1) Visione d’insieme, da sotto. Si distingue bene, a sinistra, la parte de «Le Celle», il corpo aggiunto a destra e il corpo principale costruito successivamente sopra «Le Celle».

[Articolo diffuso come comunicato stampa del Baliato dai Coi il giovedì 2 febbraio 2017]

Il 28 gennaio u.s., a merito e per interessamento della proprietaria, Signora Adriana Pellegrini, quali membri dei vari rami Pellegrini (originariamente De Pellegrin) della Val di Zoldo ci siamo incontrati presso l’antica casa Pellegrini di Cella, nelle vicinanze di Pieve di Zoldo. Erano presenti pure il geom. Pietro Costantin, di Fornesighe, buon conoscitore dell’edilizia locale, e altre persone interessate. Si trattava di dare una valutazione confidenziale sulle condizioni statiche del fabbricato, risalente in linea generale al Settecento, ma con varie ristrutturazioni successive, anche di epoca recente.

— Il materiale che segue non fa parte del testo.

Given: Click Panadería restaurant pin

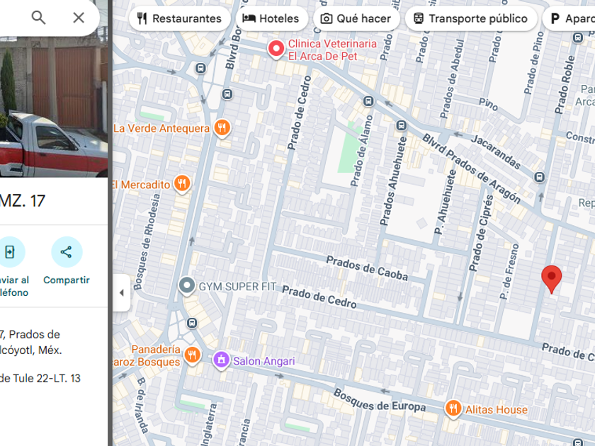Looking at the screenshot, I should [193, 355].
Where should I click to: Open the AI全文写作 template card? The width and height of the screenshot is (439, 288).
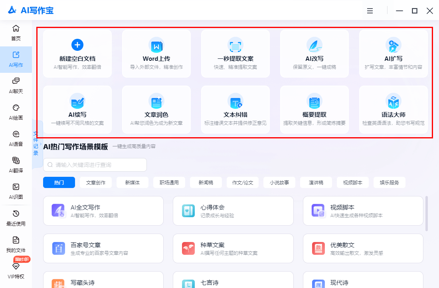(x=103, y=211)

Ma, prima ancora, era in noi vivo l’interesse di visionare e considerare l’opportunità o meno della salvaguardia o, meglio, del recupero, del piano terra di tale casa; pianoterra che costituisce, all’evidenza, un corpo di fabbrica a sé stante e assai più antico del resto dell’edificio. La tradizione orale lo fa risalire al secolo XIII; ora, se questo sia vero o no, potranno dirlo solo degli architetti con specifica competenza storica; ma, qualora fosse un fatto confermato, ci troveremmo di fronte ad una delle più antiche, se non alla più antica abitazione di Zoldo! Orbene: già l’avere questo dubbio suggerisce di trattare il fabbricato, in attesa di risposta, con un’attenzione speciale e di mettere in atto tutte le salvaguardie legali che permettano alla comunità di non perdere, per colpevole incuria, una preziosa e – se persa – insostituibile testimonianza della sua storia, quasi miracolosamente giunta, pur incompleta e in cattive condizioni (ma fino ad un certo punto e pur sempre di notevole interesse, almeno storico) sino a noi.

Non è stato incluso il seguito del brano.